In late November when I had an upper right molar tooth extracted, my dentist sedated me. I don’t know why he was talking to me when I was half out of it. Anyway, my dentist told me he could see into my sinuses. I don’t remember much other than that. I took all the prescribed antibiotics, but the sinus perforation is only partially closed. When I sneeze or blow my nose, I can feel that it’s still open and I think that my sinuses are infected.
I get a low fever almost every day, and I have frequent headaches. My dentist keeps telling me to give it more time, but I wonder if it’s time to see an oral surgeon. I hate the thought of being sedated and something going wrong again. Is it normal to have a prolonged healing period? Thanks, Tyler
We are sorry to hear about your ongoing discomfort after
your molar tooth was extracted. The prolonged healing period is not normal.
It’s likely that you’ve had an infection ever since your tooth was extracted.
If the perforation hasn’t healed yet, the tip of the tooth root or a bone fragment might remain in your sinus.
Your dentist should have x-ray your sinus to see if an object is preventing the perforation from healing
You can ask for a referral to an otolaryngologist to determine if there is something preventing proper healing and to get the right treatment.
The hole needs to be closed. You’ll need another course of antibiotics to clear the infection.
If a bone graft is needed, the gum tissue over it will close in four to six weeks. The bone graft will heal in four to six months. You’ll have follow-up appointments to check the progress.
Will you need to be sedated?
Although you are hesitant about being sedated again, it will ensure your comfort throughout the procedure. Otherwise, your discomfort can prevent the oral surgeon from completing the procedure. You will have a consultation before the perforation is closed, and you can talk with the surgeon about your concerns.
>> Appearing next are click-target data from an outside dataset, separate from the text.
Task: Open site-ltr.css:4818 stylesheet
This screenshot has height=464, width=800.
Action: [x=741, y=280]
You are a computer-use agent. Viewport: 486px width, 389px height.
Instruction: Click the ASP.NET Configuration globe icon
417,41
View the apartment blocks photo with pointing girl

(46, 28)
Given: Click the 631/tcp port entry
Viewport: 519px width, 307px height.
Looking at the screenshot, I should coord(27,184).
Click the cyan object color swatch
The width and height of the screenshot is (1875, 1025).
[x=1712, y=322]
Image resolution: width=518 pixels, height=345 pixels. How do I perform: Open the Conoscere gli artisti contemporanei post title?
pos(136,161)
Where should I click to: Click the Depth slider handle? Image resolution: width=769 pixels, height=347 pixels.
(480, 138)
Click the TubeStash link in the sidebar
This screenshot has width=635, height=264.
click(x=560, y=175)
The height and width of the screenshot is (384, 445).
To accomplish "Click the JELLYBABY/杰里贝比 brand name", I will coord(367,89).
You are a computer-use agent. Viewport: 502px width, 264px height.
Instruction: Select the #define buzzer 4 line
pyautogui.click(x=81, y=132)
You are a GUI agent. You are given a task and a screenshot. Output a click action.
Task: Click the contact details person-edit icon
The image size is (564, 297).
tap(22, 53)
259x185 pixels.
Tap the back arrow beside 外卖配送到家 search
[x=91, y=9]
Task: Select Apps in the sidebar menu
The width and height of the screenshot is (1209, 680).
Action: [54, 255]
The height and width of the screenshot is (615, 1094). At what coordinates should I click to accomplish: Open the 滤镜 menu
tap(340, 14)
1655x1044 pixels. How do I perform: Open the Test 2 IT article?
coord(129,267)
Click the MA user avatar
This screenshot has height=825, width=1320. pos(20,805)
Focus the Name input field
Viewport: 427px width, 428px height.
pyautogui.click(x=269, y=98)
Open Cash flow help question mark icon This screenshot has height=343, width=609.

I found a mouthwash and teeth whitening recipe online that I can make that won’t harm my porcelain veneers. I just want to double-check the ingredients to make sure it will work. It contains 8 oz filtered water, boiled; 8 oz of 3% hydrogen peroxide; and 2 tablespoons of sea salt. Is this mixture okay to use on porcelain veneers, or are the measurements off? Thanks. Gloria from Little Elm
If your veneers are stained, avoid any at-home methods to brighten them.
How to whitening teeth that have been restored with porcelain veneers
Mouthwash – Mouthwash that contains alcohol will
soften the bonding that adheres the porcelain veneers to your teeth. It will
create a reservoir around the edge of your veneers that attracts stains. Your veneers
can loosen, too. Avoid alcohol-based mouthwash.
Hydrogen peroxide – Although hydrogen peroxide kills bacteria,
including harmful bacteria that promote gum disease, it also kills beneficial
microbes. The result is an overgrowth of yeast, or candida albicans.
Although short-term use of hydrogen peroxide is helpful as a
mouthwash, prolonged use can develop into unwanted symptoms, including:
Oral yeast infection
White and peeling oral tissue
Raw, red, and painful patches
What if your veneers are stained?
If your porcelain veneers appear to be stained—or if you
want to ensure they remain sparkling white— what can you do?
Continue to maintain good oral hygiene. Floss between your teeth daily and brush them with non-abrasive toothpaste.
Speak with your dentist if you have concerns about discoloration or stains. He or she has in-office equipment to polish your veneers without harmful whitening chemicals.